Today we are thrilled to be part of the blog tour for Isabelle and Alexander by Rebecca Anderson.
Isabelle and Alexander is a story about facing adversity with good grace and making the best out of what life has handled.
Print Length: 368 pages
Publisher: Shadow Mountain (May 4, 2021)
ISBN-13 : 978-1629728476
Isabelle Rackham knows she will not marry for love. Though arranged marriages have fallen out of fashion, hers has been settled for some time to combine the upper-middle-class wealth of her father’s coal mines with Alexander Osgood’s prospering Northern country textile mills. Though not a man prone to romantic gestures, Alexander is well-known as an eligible bachelor. His good looks have turned more than one head, so Isabelle is content to think of herself as Alexander’s wife.

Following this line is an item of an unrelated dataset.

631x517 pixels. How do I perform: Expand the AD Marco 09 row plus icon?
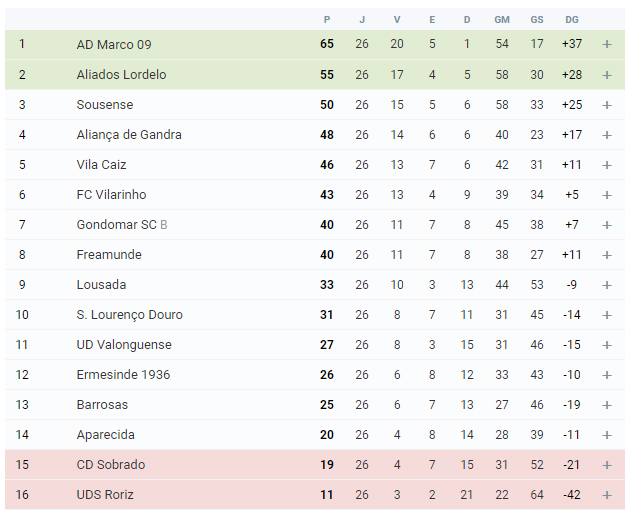pyautogui.click(x=607, y=44)
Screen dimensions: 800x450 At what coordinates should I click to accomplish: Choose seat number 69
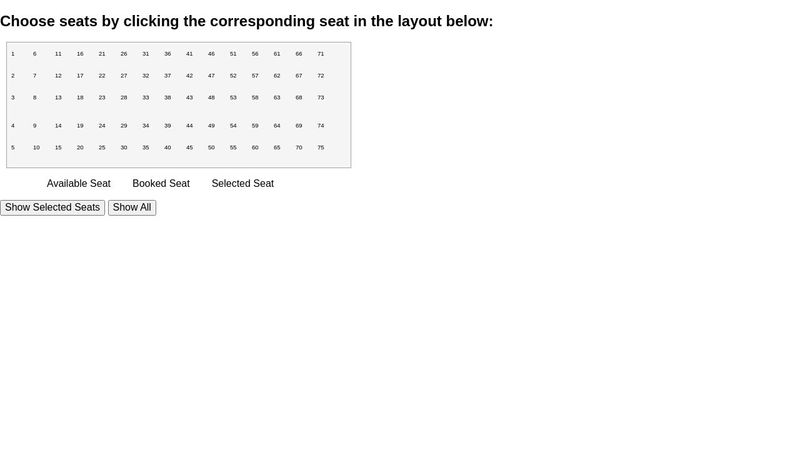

However, her marriage is not what she expected. Northern England is nothing like her home farther west in the lake country. Cold, dreary, and dark, the soot from the textile mills creates a gray hue that seems to cling to everything in the city of Manchester. Alexander is distant and aloof, preferring to spend his time at the mill rather than with her at home. Their few conversations are brief, polite, and lacking any emotion, leaving Isabelle lonely and desperately homesick.
Sensing his wife’s unhappiness, Alexander suggests a trip to his country estate. Isabelle hopes this will be an opportunity to get to know her new husband without the distractions of his business. But the change of scenery doesn’t bring them any closer. While riding together on horses, Alexander is thrown from his and becomes paralyzed. Tragedy or destiny? The help and care that Alexander now needs is Isabelle’s opportunity to forge a connection and create a deep and romantic love where nothing else could.
From the Publisher’s Blurb
Links provided by the publisher
Isabelle was young and very sheltered. She was matched with Alexander by her father without being consulted or having ever met him.
When they finally met, Alexander turned out to be handsome but distant and cold. I felt for Isabelle in that impossible situation, and it hurt me to think how many real women have experienced that same helplessness.
Their relationship was detached and restrained. Two strangers married for life with no actual knowledge of one another.
And things got worse; Alexander suffered an accident that made him dependent and vulnerable.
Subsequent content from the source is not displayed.